SOURCE DOCUMENT:
There’s another pandemic under our noses, and it kills 8.7m people year
Rebecca Solnit April 2, 2021
Photograph: Jeff Zehnder/Alamy
It is undeniably horrific that more than 2.8 million people have died of Covid-19 in the past 15 months. In roughly the same period, however, more than three times as many likely died of air pollution. This should disturb us for two reasons. One is the sheer number of air pollution deaths – 8.7 million a year, according to a recent study – and another is how invisible those deaths are, how accepted, how unquestioned. The coronavirus was a terrifying and novel threat, which made its dangers something much of the world rallied to try to limit. It was unacceptable – though by shades and degrees, many places came to accept it, by deciding to let the poor and marginalized take the brunt of sickness and death and displacement and to let medical workers get crushed by the workload.
We have learned to ignore other forms of death and destruction, by which I mean we have normalized them as a kind of moral background noise. This is, as much as anything, the obstacle to addressing chronic problems, from gender violence to climate change. What if we treated those 8.7 million annual deaths from air pollution as an emergency and a crisis – and recognized that respiratory impact from particulates is only a small part of the devastating impact of burning fossil fuels? For the pandemic we succeeded in immobilizing large populations, radically reducing air traffic, and changing the way many of us live, as well as releasing vast sums of money as aid to people financially devastated by the crisis. We could do that for climate change, and we must – but the first obstacle is the lack of a sense of urgency, the second making people understand that things could be different.
I have devoted much of my writing over the past 15 years to trying to foreground two normalized phenomena, violence against women and climate change. For all of us working to bring public attention to these crises, a major part of the problem is trying to get people engaged with something that is part of the status quo. We are designed to respond with alarm to something that just happened, that breaches norms, but not to things that have been going on for decades or centuries. The first task of most human rights and environmental movements is to make the invisible visible and to make what has long been accepted unacceptable. This has of course been done to some extent, with coal-burning power plants and with fracking in some places, but not with the overall causes of climate chaos.

APPLY WHAT YOU READ:
a) Answer these from the essay on air pollution deaths:
(i) How many people does it say have died of Covid-19 in the past 15 months?
(ii) How many air pollution deaths a year does it cite from a recent study?
(iii) Which two normalized phenomena has the writer tried to foreground over the past 15 years?
b) Extend the essay on air pollution deaths, starting after its last sentence.
The records that come next are separate from the air pollution essay.

STUDY MATERIAL:

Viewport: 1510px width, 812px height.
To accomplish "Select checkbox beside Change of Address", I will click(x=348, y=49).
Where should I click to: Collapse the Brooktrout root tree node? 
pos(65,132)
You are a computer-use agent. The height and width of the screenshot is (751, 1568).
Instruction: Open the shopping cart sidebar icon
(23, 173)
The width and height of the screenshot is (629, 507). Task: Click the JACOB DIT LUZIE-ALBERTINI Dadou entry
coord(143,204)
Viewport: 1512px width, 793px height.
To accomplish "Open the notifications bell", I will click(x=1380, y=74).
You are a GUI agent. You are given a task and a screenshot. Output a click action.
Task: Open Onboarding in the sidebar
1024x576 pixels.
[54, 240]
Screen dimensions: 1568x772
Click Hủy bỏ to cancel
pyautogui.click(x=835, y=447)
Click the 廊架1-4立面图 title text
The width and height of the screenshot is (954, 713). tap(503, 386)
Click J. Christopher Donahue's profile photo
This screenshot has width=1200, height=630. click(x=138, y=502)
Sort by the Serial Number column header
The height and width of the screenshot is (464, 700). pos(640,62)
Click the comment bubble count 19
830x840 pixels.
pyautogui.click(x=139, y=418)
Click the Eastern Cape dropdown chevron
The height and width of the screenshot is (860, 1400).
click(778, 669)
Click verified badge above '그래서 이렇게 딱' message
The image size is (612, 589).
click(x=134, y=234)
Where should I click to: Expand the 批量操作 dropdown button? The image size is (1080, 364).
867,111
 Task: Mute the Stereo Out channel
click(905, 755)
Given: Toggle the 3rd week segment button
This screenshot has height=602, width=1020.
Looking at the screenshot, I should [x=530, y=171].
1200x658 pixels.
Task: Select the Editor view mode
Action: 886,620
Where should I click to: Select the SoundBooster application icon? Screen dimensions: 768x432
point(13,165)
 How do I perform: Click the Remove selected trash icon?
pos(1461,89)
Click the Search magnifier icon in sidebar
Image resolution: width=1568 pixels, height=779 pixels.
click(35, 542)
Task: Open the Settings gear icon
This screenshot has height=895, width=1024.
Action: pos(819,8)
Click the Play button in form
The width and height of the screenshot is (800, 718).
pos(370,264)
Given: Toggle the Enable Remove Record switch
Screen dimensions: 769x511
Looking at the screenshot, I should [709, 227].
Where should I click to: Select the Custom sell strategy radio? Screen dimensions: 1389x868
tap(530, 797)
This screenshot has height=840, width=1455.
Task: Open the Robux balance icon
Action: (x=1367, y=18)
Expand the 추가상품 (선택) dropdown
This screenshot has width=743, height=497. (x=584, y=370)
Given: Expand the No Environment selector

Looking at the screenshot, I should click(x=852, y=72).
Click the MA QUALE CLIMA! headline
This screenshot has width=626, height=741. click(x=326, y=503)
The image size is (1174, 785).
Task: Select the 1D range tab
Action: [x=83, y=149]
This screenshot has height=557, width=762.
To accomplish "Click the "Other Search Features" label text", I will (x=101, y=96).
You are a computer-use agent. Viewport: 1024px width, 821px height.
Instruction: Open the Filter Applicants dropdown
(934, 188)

EXPECTED RESULTS:
a)
(i) More than 2.8 million.
(ii) 8.7 million.
(iii) Violence against women and climate change.

b)
The first obstacle is the lack of a sense of urgency, the second making people understand that things could be different
Climate change is invisible, in everyday political consciousness, because it occurs on a scale too vast in time and space to see with the naked eye and because it concerns imperceptible phenomena such as atmospheric composition. We can only see its effects – as cherry blossoms in Kyoto, Japan, peaking earlier this year than at any time since records began being kept in 812 AD, and even there the beauty of flowers is gloriously visible while the disturbance of seasonal patterns is dry data that is easy to miss. Other effects are often overlooked or denied – there were California wildfires before climate change, but they are bigger, stronger, faster, in a longer fire season now, and recognizing that also requires paying attention to data.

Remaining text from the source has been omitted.